Entries tagged with “bugs”
A trichinosis larva and a botfly maggot walk into a bar. The botfly maggot turns to the trichinosis larva and says “hey buddy, I heard you like pork.”
The trichonosis larva looks the the botfly maggot right in the spiracles and says “indeed, I encyst upon it.”
(Shamelessly stolen from bash.org)
Dragged the Reluctant Husband to a family BBQ this weekend. Over-ate, made small talk, harassed the family doctor, watched the kids be kids, and discussed parthenogenesis in phasmids. You know, the usual.
Highlight of the day was the noisy and prolonged destruction of the pinata:



There was also some excitement over the discovery of two spiders on neighbouring leaves of a bush. I wasn’t able to get a good look at their backs without disturbing them, but they look to be the exceedingly common Araneus diadematus (cross spider, if you prefer) found in gardens throughout Europe and North America.


So much of what goes on in the insect world would make brilliant fodder for bad horror movies.
These incredibly tiny parasitic wasps

emerge from the mummified remains of a caterpillar.

That’s right, they all wiggle out of those little holes. Sam Raimi’s got nothing on evolution.
Since all of the Gypsy moth caterpillars from the greenhouse experiment are now dead or pupated, I’ve been organizing things. First I took all of the emerged moths out of the freezer and put them into little glass vials.

Obviously they’re all dead - the ones that say “dead” are the ones that didn’t make it to adulthood, but died along the way. Now I’m working on organizing the lab’s parasitoid collection (hence the horror movie intro).

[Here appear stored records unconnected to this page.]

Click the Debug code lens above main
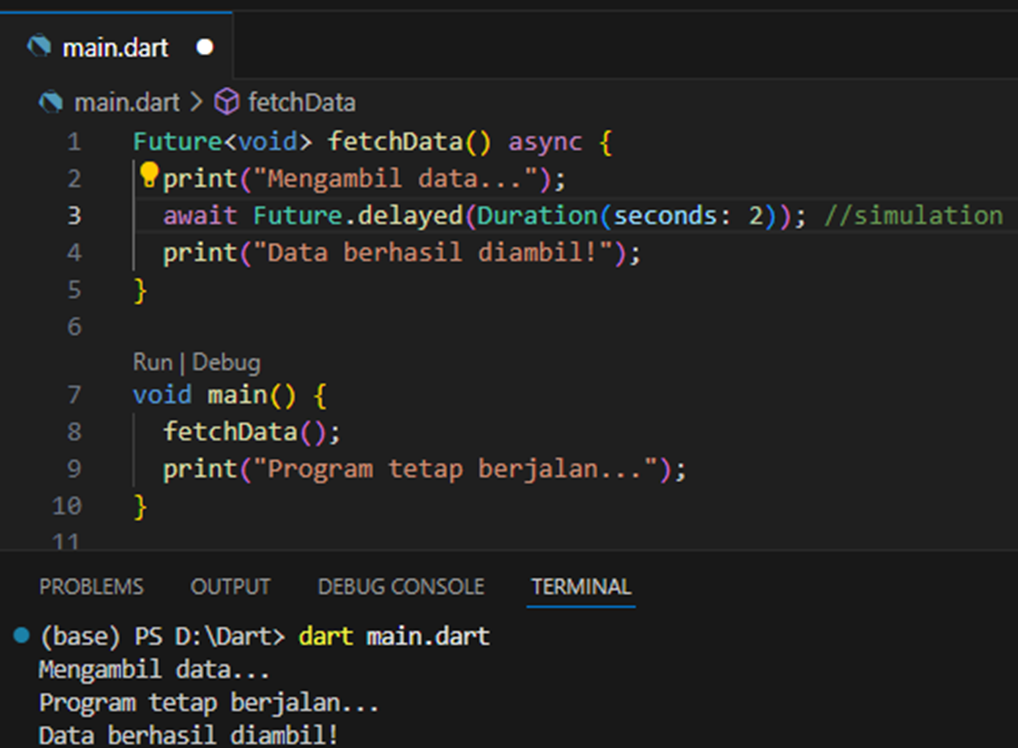 pyautogui.click(x=226, y=362)
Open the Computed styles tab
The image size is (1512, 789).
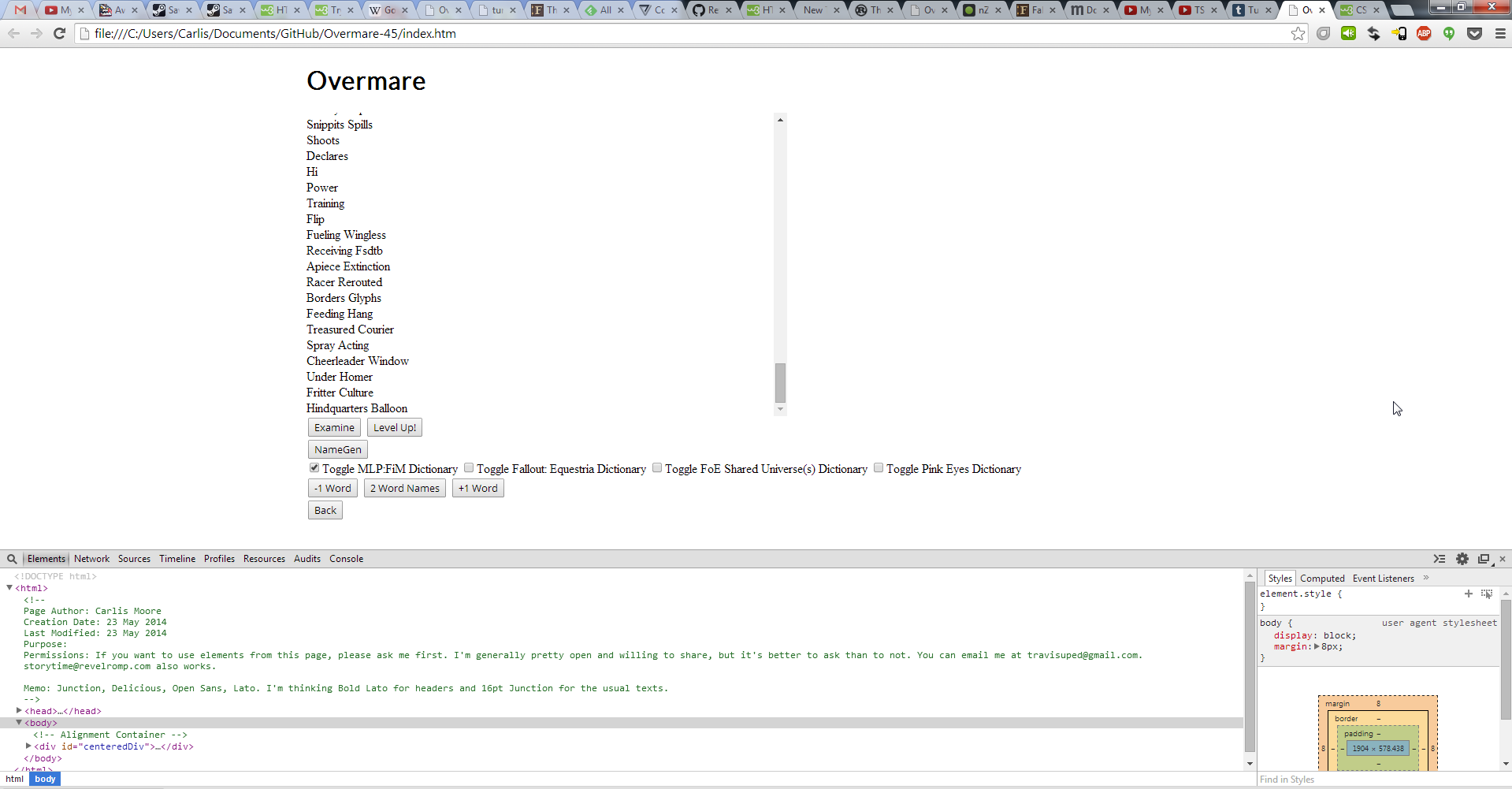[1322, 579]
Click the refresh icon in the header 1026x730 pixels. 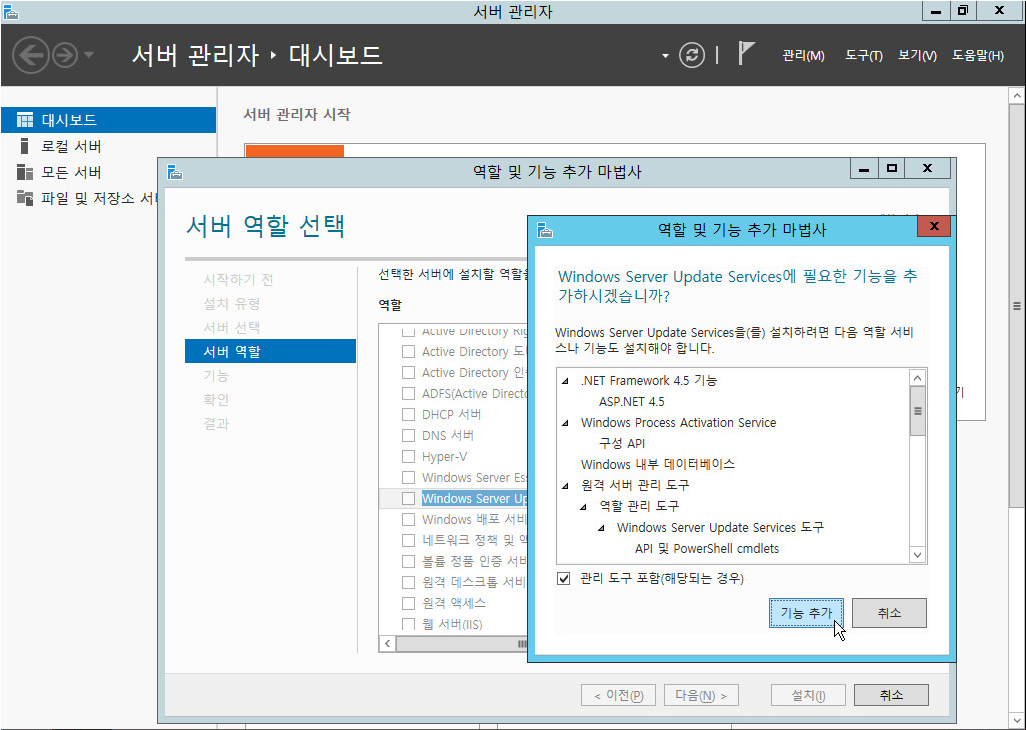click(x=692, y=55)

I’m taking this

and turning it into this

which entails dividing into species and then subdividing into gender, and finally subdividing once more into host groups. A large part of this work had previously been done, and then partially undone in the effort to identify species and subspecies, so it’s not as though I just have a jumble of random wasps to work with. I’d have offed myself by now.
All of this seems particularly appropriate right now with the wasp bloom we’re experiencing in Toronto this summer.

No, not an emo post.
Today I finished putting all the gypsy moths in individual bottles, and of course had to dispose of the empty pupa shells:

Looks tasty, doesn’t it?
I also took some shots of one of the nicer shells, from a large female:

And her final molt:

I like that you can see the split in the head where she wriggled out.